WHAT IS ASKED -
Copy out the records word for word, starting at the line that contains "In order to click on BRAND" and ending at the line that contains "pyautogui.click(x=986, y=294)", with both of those lines included.

+++++

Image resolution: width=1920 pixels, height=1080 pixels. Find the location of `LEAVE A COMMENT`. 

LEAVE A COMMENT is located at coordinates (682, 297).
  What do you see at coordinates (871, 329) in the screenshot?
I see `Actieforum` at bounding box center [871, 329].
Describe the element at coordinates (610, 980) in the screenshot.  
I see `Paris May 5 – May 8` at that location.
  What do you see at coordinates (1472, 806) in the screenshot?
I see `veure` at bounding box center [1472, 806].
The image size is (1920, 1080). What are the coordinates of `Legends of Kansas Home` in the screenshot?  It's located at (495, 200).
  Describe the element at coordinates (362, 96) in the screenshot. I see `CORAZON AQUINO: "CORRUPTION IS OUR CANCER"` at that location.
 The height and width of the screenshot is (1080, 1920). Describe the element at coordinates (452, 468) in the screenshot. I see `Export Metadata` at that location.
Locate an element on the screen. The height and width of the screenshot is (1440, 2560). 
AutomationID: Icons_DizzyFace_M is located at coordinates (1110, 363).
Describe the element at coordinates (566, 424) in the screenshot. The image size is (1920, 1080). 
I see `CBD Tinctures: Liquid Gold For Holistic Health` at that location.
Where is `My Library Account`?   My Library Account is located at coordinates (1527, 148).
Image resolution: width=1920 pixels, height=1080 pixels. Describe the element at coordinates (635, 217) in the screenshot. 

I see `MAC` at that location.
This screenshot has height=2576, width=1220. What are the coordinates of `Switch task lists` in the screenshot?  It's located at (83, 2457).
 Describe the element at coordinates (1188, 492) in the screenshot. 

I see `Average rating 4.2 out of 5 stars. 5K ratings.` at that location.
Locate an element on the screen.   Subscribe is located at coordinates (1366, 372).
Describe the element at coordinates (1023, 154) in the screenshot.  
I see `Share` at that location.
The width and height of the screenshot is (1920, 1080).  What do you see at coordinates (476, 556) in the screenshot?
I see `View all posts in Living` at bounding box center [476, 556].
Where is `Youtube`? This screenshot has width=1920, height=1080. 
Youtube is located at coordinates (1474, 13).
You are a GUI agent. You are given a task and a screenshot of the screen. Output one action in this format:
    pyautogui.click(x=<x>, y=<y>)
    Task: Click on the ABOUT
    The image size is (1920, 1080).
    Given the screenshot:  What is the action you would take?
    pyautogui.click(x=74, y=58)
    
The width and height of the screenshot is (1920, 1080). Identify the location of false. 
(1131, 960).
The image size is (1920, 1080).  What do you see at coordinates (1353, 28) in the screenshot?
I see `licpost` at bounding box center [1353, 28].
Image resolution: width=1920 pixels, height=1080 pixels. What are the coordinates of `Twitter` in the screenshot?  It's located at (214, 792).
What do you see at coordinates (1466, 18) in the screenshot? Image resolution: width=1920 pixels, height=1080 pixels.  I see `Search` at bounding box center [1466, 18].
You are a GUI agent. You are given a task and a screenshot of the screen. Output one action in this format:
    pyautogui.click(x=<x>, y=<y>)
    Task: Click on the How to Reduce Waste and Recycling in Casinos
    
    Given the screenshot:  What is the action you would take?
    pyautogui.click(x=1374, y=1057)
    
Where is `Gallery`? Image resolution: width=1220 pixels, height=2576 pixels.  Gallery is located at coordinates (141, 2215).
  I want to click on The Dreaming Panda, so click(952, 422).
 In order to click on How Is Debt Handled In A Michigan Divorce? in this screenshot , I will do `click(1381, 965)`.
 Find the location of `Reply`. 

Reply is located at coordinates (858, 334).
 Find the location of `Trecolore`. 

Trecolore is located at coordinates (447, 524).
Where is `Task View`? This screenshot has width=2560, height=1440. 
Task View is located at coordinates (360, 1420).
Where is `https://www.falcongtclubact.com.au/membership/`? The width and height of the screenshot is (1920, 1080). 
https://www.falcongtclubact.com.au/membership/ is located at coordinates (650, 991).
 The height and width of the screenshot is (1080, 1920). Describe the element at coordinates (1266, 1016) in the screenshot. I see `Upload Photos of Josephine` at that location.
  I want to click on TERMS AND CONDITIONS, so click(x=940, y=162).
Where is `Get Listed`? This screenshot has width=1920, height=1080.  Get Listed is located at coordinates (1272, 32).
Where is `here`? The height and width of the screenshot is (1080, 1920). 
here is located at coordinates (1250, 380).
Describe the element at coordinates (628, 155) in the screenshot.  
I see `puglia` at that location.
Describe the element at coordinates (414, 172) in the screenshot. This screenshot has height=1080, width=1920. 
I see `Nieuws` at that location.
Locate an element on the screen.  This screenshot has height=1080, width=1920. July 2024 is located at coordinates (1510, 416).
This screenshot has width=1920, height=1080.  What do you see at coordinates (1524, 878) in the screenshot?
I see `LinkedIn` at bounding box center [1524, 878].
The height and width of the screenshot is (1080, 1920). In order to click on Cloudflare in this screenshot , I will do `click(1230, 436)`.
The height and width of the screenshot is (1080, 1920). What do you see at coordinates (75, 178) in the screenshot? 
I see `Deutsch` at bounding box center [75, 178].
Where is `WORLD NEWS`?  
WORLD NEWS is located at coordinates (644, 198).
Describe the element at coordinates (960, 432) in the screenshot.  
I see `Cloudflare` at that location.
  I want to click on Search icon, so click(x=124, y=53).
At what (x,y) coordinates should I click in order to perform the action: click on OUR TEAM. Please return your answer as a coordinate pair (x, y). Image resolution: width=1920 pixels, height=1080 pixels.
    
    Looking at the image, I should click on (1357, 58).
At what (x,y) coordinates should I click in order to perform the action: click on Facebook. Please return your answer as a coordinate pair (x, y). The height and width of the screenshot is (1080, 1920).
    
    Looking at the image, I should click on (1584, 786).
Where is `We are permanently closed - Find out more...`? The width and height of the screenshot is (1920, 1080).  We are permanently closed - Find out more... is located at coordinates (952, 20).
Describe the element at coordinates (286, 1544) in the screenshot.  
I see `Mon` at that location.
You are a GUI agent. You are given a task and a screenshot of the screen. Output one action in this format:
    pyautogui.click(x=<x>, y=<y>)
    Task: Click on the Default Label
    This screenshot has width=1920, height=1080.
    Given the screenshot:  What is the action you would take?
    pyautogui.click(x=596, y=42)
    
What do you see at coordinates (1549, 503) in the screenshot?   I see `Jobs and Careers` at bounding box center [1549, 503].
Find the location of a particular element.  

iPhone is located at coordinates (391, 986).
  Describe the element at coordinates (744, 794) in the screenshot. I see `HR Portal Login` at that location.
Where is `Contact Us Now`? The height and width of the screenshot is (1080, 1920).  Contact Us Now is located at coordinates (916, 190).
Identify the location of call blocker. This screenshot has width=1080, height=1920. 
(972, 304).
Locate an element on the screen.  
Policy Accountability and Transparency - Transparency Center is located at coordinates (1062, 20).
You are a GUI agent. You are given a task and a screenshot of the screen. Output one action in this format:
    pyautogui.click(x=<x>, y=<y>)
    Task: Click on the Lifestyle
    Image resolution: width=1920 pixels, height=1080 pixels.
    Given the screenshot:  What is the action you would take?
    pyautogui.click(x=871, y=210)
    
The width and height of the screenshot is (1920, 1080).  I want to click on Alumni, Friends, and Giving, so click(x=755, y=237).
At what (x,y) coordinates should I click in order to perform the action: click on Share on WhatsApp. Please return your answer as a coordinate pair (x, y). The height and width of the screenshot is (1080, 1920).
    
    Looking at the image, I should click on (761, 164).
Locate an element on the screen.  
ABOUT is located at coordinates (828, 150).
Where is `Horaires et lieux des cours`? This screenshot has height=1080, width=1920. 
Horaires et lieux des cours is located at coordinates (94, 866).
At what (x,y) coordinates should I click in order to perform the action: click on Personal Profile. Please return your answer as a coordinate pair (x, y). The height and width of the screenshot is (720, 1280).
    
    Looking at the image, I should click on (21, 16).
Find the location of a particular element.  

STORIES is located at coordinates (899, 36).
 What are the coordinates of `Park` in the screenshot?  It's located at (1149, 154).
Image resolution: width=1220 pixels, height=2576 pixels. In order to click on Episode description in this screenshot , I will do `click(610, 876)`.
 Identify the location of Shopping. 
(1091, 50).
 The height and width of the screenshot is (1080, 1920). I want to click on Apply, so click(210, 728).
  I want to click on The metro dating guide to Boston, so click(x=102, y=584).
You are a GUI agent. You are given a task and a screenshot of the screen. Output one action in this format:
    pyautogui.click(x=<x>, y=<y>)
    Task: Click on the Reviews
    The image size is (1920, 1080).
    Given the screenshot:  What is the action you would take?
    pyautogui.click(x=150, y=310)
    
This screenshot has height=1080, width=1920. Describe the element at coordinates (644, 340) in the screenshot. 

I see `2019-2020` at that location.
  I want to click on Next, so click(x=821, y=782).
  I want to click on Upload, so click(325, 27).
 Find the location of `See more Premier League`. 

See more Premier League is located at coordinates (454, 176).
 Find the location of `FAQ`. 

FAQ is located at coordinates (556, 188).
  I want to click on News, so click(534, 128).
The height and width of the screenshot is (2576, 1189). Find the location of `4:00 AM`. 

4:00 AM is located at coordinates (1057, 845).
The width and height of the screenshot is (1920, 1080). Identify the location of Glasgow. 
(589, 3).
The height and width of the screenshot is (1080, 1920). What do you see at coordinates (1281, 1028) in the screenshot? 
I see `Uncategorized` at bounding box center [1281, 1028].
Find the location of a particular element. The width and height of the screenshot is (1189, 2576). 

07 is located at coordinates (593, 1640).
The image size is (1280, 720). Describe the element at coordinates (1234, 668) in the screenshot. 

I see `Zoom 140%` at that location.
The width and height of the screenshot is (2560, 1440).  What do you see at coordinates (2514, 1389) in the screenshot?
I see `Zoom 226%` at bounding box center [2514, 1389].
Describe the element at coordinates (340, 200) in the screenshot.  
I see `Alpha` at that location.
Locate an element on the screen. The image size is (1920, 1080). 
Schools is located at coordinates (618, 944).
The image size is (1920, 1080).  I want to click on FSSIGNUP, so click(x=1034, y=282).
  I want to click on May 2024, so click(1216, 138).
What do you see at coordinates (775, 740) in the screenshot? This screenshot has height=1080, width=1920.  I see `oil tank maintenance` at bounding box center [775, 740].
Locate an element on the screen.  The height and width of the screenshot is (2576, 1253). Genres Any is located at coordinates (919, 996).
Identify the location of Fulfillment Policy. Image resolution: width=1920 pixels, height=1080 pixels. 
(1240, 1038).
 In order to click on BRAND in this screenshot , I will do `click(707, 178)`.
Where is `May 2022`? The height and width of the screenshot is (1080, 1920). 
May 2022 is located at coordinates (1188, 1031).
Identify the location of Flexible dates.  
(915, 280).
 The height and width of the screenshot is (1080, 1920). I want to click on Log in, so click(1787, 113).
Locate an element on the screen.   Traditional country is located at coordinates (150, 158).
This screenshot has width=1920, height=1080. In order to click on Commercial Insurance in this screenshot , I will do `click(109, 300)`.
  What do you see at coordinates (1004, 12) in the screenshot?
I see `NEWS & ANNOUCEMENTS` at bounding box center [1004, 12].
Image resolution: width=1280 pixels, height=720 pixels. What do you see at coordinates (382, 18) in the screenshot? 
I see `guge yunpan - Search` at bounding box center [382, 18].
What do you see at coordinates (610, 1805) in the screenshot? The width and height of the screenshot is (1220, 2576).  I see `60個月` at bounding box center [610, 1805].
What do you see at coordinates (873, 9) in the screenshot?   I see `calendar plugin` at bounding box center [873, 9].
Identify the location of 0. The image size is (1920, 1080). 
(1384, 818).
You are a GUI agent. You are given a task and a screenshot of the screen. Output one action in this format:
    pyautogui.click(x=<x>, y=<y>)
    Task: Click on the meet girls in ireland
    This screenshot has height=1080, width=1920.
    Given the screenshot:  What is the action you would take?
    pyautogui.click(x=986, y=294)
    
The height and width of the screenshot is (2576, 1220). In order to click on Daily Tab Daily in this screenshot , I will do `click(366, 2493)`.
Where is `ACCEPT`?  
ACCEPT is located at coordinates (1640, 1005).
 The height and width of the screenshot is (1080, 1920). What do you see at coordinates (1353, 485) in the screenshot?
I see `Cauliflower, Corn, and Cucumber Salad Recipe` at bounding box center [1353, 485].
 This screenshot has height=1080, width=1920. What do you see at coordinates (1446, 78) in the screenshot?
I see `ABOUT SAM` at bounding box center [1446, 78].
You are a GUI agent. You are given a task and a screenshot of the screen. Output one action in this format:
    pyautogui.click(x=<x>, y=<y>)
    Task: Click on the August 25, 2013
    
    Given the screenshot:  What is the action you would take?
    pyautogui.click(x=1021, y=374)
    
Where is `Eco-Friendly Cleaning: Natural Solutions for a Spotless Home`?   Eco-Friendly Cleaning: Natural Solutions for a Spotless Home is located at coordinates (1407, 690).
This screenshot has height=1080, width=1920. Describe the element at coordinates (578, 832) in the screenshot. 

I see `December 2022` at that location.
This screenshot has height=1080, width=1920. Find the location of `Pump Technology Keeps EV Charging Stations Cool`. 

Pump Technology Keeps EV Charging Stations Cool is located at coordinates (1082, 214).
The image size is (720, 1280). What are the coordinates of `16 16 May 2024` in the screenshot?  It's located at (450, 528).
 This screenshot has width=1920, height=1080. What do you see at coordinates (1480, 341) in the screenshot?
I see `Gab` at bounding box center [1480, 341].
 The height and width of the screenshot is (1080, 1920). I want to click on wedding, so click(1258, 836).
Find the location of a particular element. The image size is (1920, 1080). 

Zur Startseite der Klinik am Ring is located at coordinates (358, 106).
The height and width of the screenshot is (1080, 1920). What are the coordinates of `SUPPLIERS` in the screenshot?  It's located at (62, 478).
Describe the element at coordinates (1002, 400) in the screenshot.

+++++

OUTPUT FOR THIS EXERCISE -
 In order to click on BRAND in this screenshot , I will do `click(707, 178)`.
Where is `May 2022`? The height and width of the screenshot is (1080, 1920). 
May 2022 is located at coordinates (1188, 1031).
Identify the location of Flexible dates.  
(915, 280).
 The height and width of the screenshot is (1080, 1920). I want to click on Log in, so click(1787, 113).
Locate an element on the screen.   Traditional country is located at coordinates (150, 158).
This screenshot has width=1920, height=1080. In order to click on Commercial Insurance in this screenshot , I will do `click(109, 300)`.
  What do you see at coordinates (1004, 12) in the screenshot?
I see `NEWS & ANNOUCEMENTS` at bounding box center [1004, 12].
Image resolution: width=1280 pixels, height=720 pixels. What do you see at coordinates (382, 18) in the screenshot? 
I see `guge yunpan - Search` at bounding box center [382, 18].
What do you see at coordinates (610, 1805) in the screenshot? The width and height of the screenshot is (1220, 2576).  I see `60個月` at bounding box center [610, 1805].
What do you see at coordinates (873, 9) in the screenshot?   I see `calendar plugin` at bounding box center [873, 9].
Identify the location of 0. The image size is (1920, 1080). 
(1384, 818).
You are a GUI agent. You are given a task and a screenshot of the screen. Output one action in this format:
    pyautogui.click(x=<x>, y=<y>)
    Task: Click on the meet girls in ireland
    This screenshot has height=1080, width=1920.
    Given the screenshot:  What is the action you would take?
    pyautogui.click(x=986, y=294)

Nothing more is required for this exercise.